Alienating Minority Students
The statement instantly garnered controversy on social media with many calling it an attempt to impose a Zia era-like Islamization on Punjab’s Education institutions which would lead to further marginalization of minority students. “As a citizen of Pakistan and as a representative of Pakistan’s Christian minority I take serious issue with this statement,” said Peter Jacob, Chairperson of the Center for Social Justice (CSJ), while speaking to VoicePk.net on the matter.
“Our government needs to understand that there is a difference between seminaries and Public schools. The job of Public schools is to impart education, not religious morality. But sadly those making our education policy lack vision and are solely interested in the superficial exhibition of their religiosity. The move (if implemented) will lead to further alienation of minority students in the classroom,” continued Jacob.
Education or Indoctrination
“Ever since coming to power the PTI led governments (both at the federal and the provincial levels) have introduced a series of policies aimed at transforming schools into spaces of indoctrination,” said Education Policy Consultant, Zeeba T. Hashmi, while pointing towards policy initiatives such as the Single National Curriculum (SNC), the Punjab Compulsory Teaching of Holy Quran Amendment Act 2021 and the formation of an ‘Ulema Board’ to ‘amend’ Punjab’s textbook curriculum.

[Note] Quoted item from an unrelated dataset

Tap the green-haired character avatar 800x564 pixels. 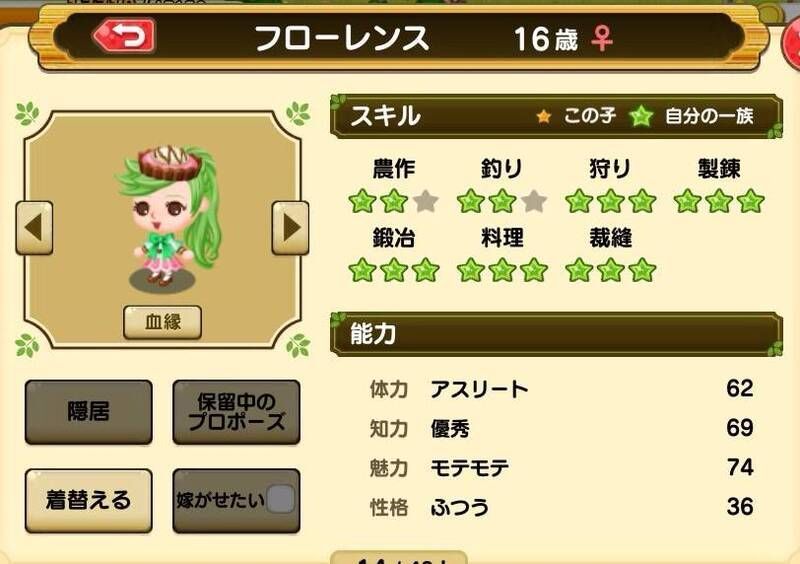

Hashmi suggested that if the government wants to meaningfully reform Pakistan’s education system then it should focus on the several dire crises facing our schools instead of such publicity stunts. “Pakistan has one of the highest rates of out-of-school children in the world. Our public schools’ infrastructure is crumbling and our curriculum is failing to impart 21st century modern and scientific skills to our children. But the government has made no moves whatsoever to address any of these core issues because resolving them requires real work while tinkering with the curriculum is much easier,” said Hashmi.
Transforming Public Schools into Islamic Seminaries
“What we are seeing under the current government is a gradual Madrasization of our Public schools at a level not seen even during Zia’s era,” remarked senior Educationist A.H Nayyar, while speaking to VoicePk.net.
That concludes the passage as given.